SELECTED PASSAGE:
══════

  3. I love the way Walmart wanted people to prove their patriotism by buying something that serves no other purpose. Much better to use the same money to make an actual donation to Wounded Warriors or something similar, as you did.

    I also hate Facebook posts that say “Repost this if you love your momma/hate cancer/don’t want others to think you’re a terrible human being.” The tricolor flag feels like the same thing.

    It’s really hard not to judge others. It’s really hard not to feel indignant when you think others are judging you on irrelevant “evidence.” Even people who you think know you pretty well can come up with completely wrong assumptions.

    It works the other way too, though. I love members of my family, but before Facebook I was able to pretty much ignore some hard core political views amongst them that I strongly disagree with. Now those views are in my newsfeed daily, along with the family photos and news and cute kitten pictures that remind me why I love them in spite of it all. Do I hide them from the newsfeed to get rid of the extreme stuff they share, or put up with it even though it disappoints me greatly?

    Too bad we can’t turn on an automatic filter for civility and understanding.

  4. Your posts are always so thought provoking, thank you. When thinking of studies – it ranges from 1/10th of a second to 7 seconds for people to make a first impression of someone. To me that is quite heart wrenching to realize you have such a short amount of time before someone determines their thoughts about you. Unfortunately, I feel this translates to pictures, social media, words, actions, etc. as well. We are bombarded by so much that we find ways to shortcut the time it takes to make a quick decision, which can lead to untrue evaluations of people. I try to maintain curiosity. I know that my worldview & experiences varies deeply from the person standing next to me. I attempt to ask questions from a positive standpoint, instead of giving in to comparison effect & judgment. It’s challenging, and I am nowhere near perfect at this. I try to evaluate my inner feelings & what I’ve experienced and realize that a stranger may have experienced 20 times more than I have. The problem is when people don’t stop to evaluate & pass quick judgment, negativity can ensue. It’s difficult to justify your actions, choices, values ultimately that are decided by you & only you. Thank you for this!
══════
INFORMATION:

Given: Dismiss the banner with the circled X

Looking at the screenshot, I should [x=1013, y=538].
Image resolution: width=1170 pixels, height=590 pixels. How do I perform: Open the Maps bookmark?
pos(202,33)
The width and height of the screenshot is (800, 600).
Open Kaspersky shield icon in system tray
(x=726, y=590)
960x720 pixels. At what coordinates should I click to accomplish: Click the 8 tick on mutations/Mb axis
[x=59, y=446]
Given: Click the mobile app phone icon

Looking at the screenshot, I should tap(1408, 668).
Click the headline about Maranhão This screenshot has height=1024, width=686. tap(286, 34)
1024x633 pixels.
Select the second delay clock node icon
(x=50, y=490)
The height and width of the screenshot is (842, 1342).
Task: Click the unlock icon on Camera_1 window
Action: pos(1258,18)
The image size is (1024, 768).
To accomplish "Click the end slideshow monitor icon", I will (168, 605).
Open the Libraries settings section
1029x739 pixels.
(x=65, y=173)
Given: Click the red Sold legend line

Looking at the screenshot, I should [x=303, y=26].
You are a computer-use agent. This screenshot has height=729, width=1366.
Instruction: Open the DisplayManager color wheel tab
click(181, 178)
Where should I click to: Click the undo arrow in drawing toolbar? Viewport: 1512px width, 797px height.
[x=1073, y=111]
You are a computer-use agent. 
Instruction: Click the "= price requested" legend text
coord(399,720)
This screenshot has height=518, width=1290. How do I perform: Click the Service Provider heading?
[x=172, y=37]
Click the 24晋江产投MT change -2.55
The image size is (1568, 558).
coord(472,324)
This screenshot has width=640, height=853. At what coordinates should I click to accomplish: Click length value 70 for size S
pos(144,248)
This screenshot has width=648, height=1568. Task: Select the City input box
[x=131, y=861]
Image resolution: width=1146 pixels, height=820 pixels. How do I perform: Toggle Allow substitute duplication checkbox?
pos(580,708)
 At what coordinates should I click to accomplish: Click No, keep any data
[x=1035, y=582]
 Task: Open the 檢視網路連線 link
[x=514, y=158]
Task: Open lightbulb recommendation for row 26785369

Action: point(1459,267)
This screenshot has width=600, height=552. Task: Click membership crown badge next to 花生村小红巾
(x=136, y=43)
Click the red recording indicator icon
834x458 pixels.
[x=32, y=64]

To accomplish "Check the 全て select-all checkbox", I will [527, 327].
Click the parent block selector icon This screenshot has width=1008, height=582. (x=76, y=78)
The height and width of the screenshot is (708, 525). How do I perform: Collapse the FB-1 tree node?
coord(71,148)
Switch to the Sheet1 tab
══════
EXERCISES:
1. According to the comments, how long does it take people to form a first impression of someone, based on studies?
2. Retype the comments from "It works the" up to and including "civility and understanding.".
The records were taken from a separate source.

SET OF ANSWERS:
1. It ranges from 1/10th of a second to 7 seconds.

2.
It works the other way too, though. I love members of my family, but before Facebook I was able to pretty much ignore some hard core political views amongst them that I strongly disagree with. Now those views are in my newsfeed daily, along with the family photos and news and cute kitten pictures that remind me why I love them in spite of it all. Do I hide them from the newsfeed to get rid of the extreme stuff they share, or put up with it even though it disappoints me greatly?

    Too bad we can’t turn on an automatic filter for civility and understanding.